BEIRUT: If there is one director who has had a rough time in Hollywood and holding on to his fanbase, M. Night Shyamalan would have to be that director – I daresay he is more divisive than The Last Jedi’s Rian Johnson.
Shyamalan caught a glimpse of hope in 2016 with the release of SPLIT, that delved into the mysterious recesses of Kevin Wendell Crumb's fractured, gifted mind, which teased the audience with a massive reveal promising the convergence of Shyamalan’s characters in a shared universe.
The final scene of Split takes place in a Philadelphia diner, where patrons can be seen watching a news report that one of the kidnapped girls has survived but that Crumb is still at large. As the news report continues, we see a man at the counter in profile, and as he turns, we realize that it is Bruce Willis’s David Dunn.
Longtime Shyamalan fans lost their minds, speculating on what the scene might mean – and now the answer is here – but is it the answer fans wanted?
GLASS delves into the root of identity itself: whether we are objectively who we are or whether our minds can shape and ultimately determine our physical realities. If you believe you’re a superhero, are you one, even if your belief is a delusion?
As a premise, GLASS asked the right philosophical questions but the answers it gave were not earned.
At the beginning of the film, we discover that in the 16 years since UNBREAKABLE, David Dunn has become a legitimate vigilante hero, known as The Overseer, protecting the citizens of Philadelphia full time with the help of his now-adult son, Joseph.
But Dunn is a controversial figure and is wanted by police. His success depends on maintaining his anonymity and staying one step ahead of the law. Crumb’s sinister personalities, The Horde, meanwhile, have kidnapped four more teenage girls to feed to The Beast. Police have been unable to find them. Dunn needs to find Crumb, and fast.
When they do cross paths, it results in both Dunn and Crumb being captured and detained at Raven Hill Memorial Psychiatric Research Hospital under the forced care of Dr. Ellie Staple (Sarah Paulson), who specializes in a specific type of delusion of grandeur: people who believe they are comic-book characters.
Up till this point in the film, every element (the color palette, cinematography, sound design and screenplay) worked and fit into the greater puzzle of Shyamalan’s world.
When looking at the visual cues, GLASS utilizes three colors to unite the worlds of its characters.

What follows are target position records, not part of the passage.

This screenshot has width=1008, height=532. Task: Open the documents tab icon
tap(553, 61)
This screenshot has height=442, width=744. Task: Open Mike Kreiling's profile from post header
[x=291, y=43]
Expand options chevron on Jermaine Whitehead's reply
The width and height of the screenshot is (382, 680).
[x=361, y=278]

Green, purple and yellow extended into the looks of each man’s family member or surrogate family member. This created a visual connection between David Dunn and his son, between Price and his mother, and between Crumb and Casey Cooke.
The brilliance of it was that it was done in a way that felt organic and subtle.

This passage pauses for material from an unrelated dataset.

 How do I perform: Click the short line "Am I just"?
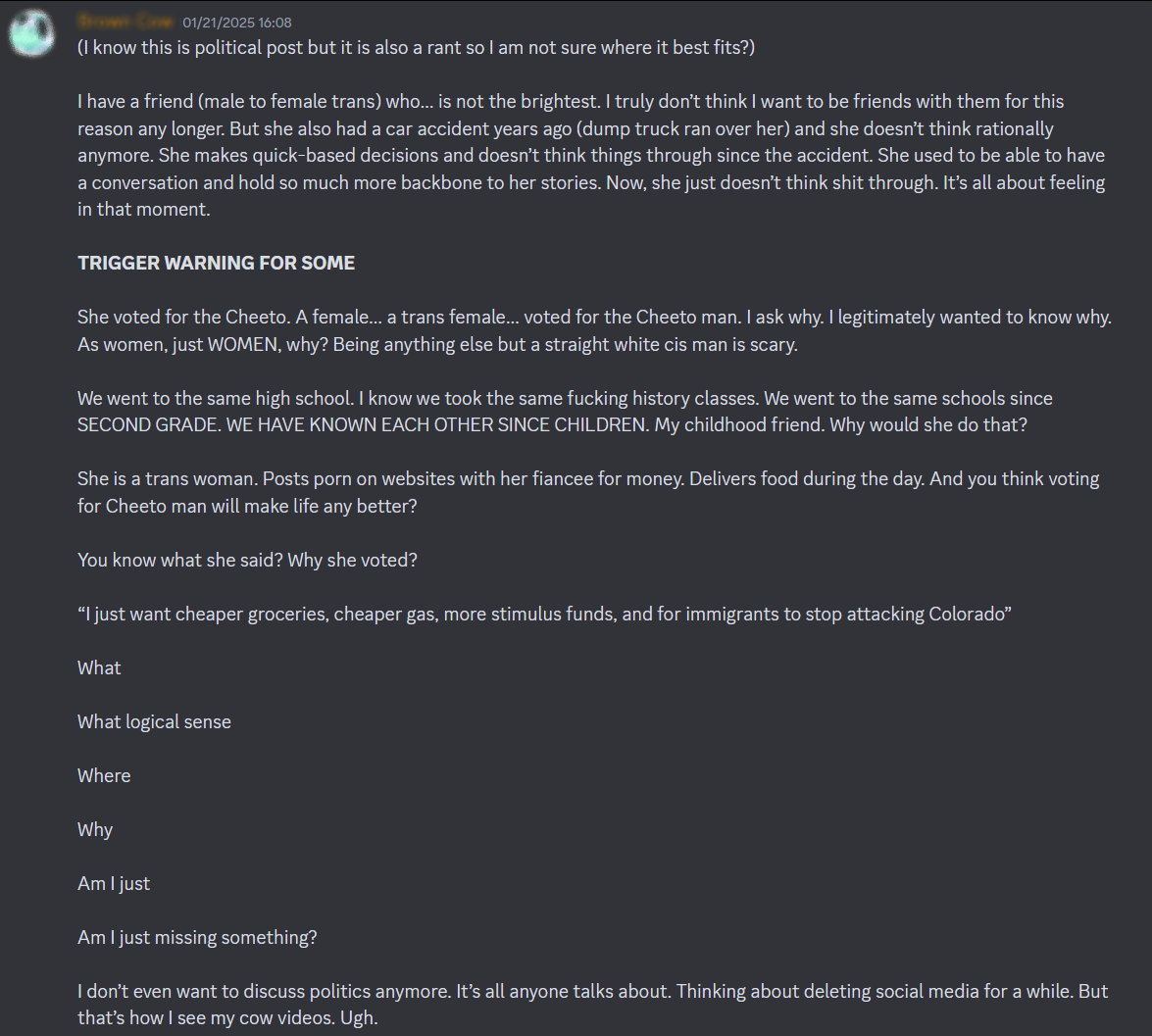113,883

In fact, the first and second act, are quite on point, engaging, and involving – all building towards what seemed to be climactic finale with a punch of an ending… an ending worthy of the classic Shyamalan name.
But when the page is turned, and the finale begins, the finale is far from climactic.

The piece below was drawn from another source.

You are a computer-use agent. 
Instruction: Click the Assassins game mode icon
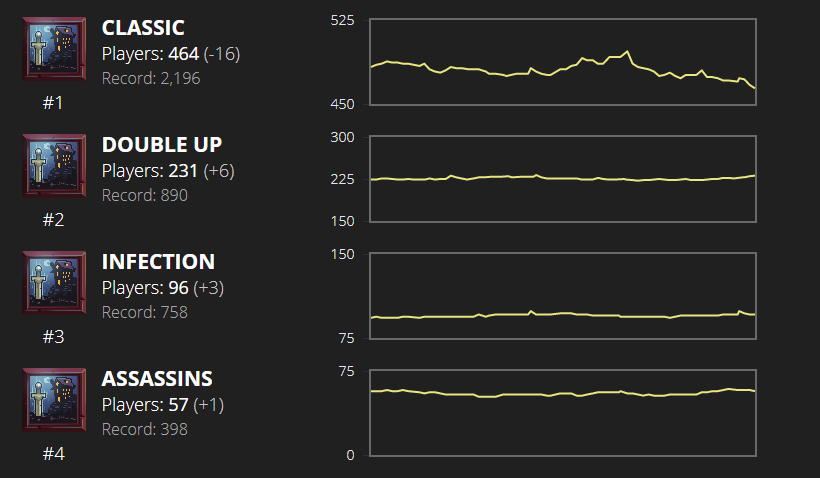click(53, 401)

Shyamalan goes for the political statement, rather than the authenticity of the world he has built, the twist instead of the narrative, and as a result ends up with the expected rather than unexpected.
This is rather unfortunate due to the fact that a film’s most crucial moments fall onto the final act – this is what stays with the audience as it leaves the movie theater.
GLASS’s minor positives are all due to James McAvoy’s energetically powerful performance.
His range, nuance and subtlety, are all evident through his control: from the monster that is The Beast, and the domineering personalities such as Dennis and Patricia that make up The Horde, all layering the subsumed character of Crumb himself.
Bruce Willis and Samuel L. Jackson both do a decent yet unmemorable job, and Sarah Paulson does not work her magic as she usually does.
In a cinematic time that is so reliant on franchises and expanded universes, GLASS is a clear lesson that not all films are meant to be shared, and some stories are meant to be stand alone.